Seleção de Materiais: A Hierarquia de Resistência
A prevenção definitiva começa na fase de projeto, através da seleção correta de materiais. A resistência ao HTHA varia significativamente entre as ligas ferríticas.
A suscetibilidade é maior em aços carbono comuns (especialmente se não tratados termicamente). Para aumentar a resistência, utilizam-se ligas com Cromo e Molibdênio (como 1.25Cr-0.5Mo ou 2.25Cr-1Mo).
Para aplicações críticas onde se busca evitar qualquer risco, os aços inoxidáveis austeníticos (Grupo 8.1 da EN ISO 15608) são a solução recomendada. Eles não sofrem descaretação ou fissuração por metano nessas temperaturas e pressões, sendo considerados adequados para serviços severos de hidrogênio.
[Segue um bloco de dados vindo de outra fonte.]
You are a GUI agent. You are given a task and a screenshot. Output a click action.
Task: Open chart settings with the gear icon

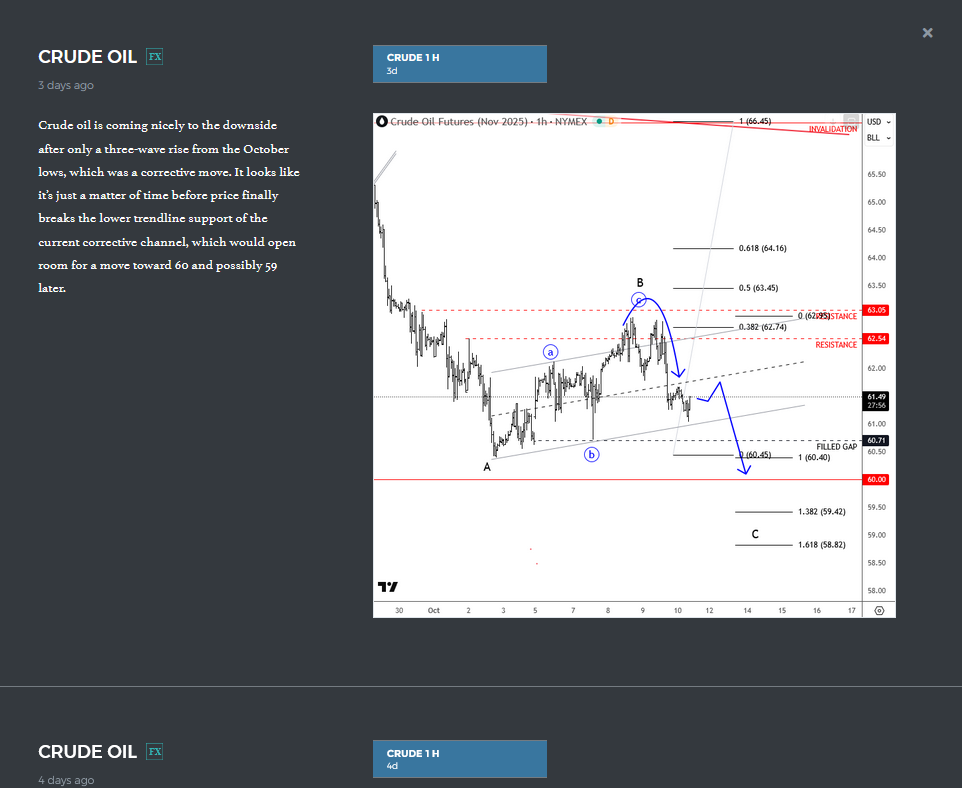click(x=879, y=610)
Sendo assim, a classificação de suscetibilidade para aços ferríticos — ordenada do mais suscetível (menor resistência) para o menos suscetível (maior resistência) — é a seguinte:
1. Aço Carbono sem PWHT (Não submetido a Tratamento Térmico Pós-Soldagem) – Maior Risco
2. Aço Carbono Não-Soldado ou com PWHT
3. C-0.5Mo (Carbono-Molibdênio)
4. Mn-0.5Mo (Manganês-Molibdênio)
5. 1Cr-0.5Mo
6. 1.25Cr-0.5Mo (Grau P/T11)
7. 2.25Cr-1Mo (Grau P/T22)
8. 2.25Cr-1Mo-V (Com adição de Vanádio)
9. 3Cr-1Mo (Grau P/T21)
10. 5Cr-0.5Mo – Menor Risco entre os listados
Conclusão
O Ataque por Hidrogênio em Alta Temperatura é uma ameaça que não perdoa negligência. O dano é cumulativo e irreversível. Para garantir a segurança da planta, engenheiros devem manter um inventário rigoroso dos equipamentos em serviço de hidrogênio, calcular as pressões parciais com precisão e utilizar técnicas de inspeção avançadas se operarem próximos às Curvas de Nelson.
Sistemas existentes em risco devem ser submetidos a escrutínio elevado, enquanto novos projetos devem utilizar as curvas para selecionar metalurgias que eliminem o risco desde o início.
Referências
Site: High Temperature Hydrogen Attack (HTHA) for steels. Acesso em 25/01/2026.